Records from a data collection:

- - -

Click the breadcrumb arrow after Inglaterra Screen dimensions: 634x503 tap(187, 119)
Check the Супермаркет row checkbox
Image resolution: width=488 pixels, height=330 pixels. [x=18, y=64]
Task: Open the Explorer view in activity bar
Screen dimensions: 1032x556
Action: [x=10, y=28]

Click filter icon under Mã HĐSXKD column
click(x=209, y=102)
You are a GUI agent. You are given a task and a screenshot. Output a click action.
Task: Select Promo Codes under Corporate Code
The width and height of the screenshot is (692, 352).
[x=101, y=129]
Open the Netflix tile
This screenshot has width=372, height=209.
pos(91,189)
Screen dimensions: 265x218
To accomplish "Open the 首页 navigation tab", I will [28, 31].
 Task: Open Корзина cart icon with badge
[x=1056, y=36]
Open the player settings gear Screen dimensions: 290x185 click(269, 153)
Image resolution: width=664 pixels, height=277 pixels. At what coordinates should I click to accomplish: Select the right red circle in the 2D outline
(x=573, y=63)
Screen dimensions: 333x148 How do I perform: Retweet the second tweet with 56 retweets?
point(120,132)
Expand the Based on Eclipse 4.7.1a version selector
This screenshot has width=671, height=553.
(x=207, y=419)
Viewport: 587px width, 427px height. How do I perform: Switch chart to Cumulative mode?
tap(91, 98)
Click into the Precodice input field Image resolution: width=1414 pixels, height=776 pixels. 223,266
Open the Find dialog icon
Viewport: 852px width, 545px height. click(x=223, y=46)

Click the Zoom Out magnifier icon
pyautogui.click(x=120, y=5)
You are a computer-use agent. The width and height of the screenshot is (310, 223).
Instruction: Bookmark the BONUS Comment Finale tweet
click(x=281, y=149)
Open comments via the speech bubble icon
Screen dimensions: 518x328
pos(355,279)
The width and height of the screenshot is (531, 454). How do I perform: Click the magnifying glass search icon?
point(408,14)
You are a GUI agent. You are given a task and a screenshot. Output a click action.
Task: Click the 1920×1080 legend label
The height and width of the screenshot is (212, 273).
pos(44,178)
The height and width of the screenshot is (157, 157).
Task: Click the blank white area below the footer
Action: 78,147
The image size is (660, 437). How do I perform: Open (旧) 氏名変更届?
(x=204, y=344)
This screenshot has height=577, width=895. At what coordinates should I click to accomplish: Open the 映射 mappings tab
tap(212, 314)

- - -

• _About this exercise_
Leave out every line above except those from the line with "Screen dimensions: 333x148" up to and including the line with "Task: Click the 1920×1080 legend label", and copy those exactly.

• _Exercise output_
Screen dimensions: 333x148 How do I perform: Retweet the second tweet with 56 retweets?
point(120,132)
Expand the Based on Eclipse 4.7.1a version selector
This screenshot has width=671, height=553.
(x=207, y=419)
Viewport: 587px width, 427px height. How do I perform: Switch chart to Cumulative mode?
tap(91, 98)
Click into the Precodice input field Image resolution: width=1414 pixels, height=776 pixels. 223,266
Open the Find dialog icon
Viewport: 852px width, 545px height. click(x=223, y=46)

Click the Zoom Out magnifier icon
pyautogui.click(x=120, y=5)
You are a computer-use agent. The width and height of the screenshot is (310, 223).
Instruction: Bookmark the BONUS Comment Finale tweet
click(x=281, y=149)
Open comments via the speech bubble icon
Screen dimensions: 518x328
pos(355,279)
The width and height of the screenshot is (531, 454). How do I perform: Click the magnifying glass search icon?
point(408,14)
You are a GUI agent. You are given a task and a screenshot. Output a click action.
Task: Click the 1920×1080 legend label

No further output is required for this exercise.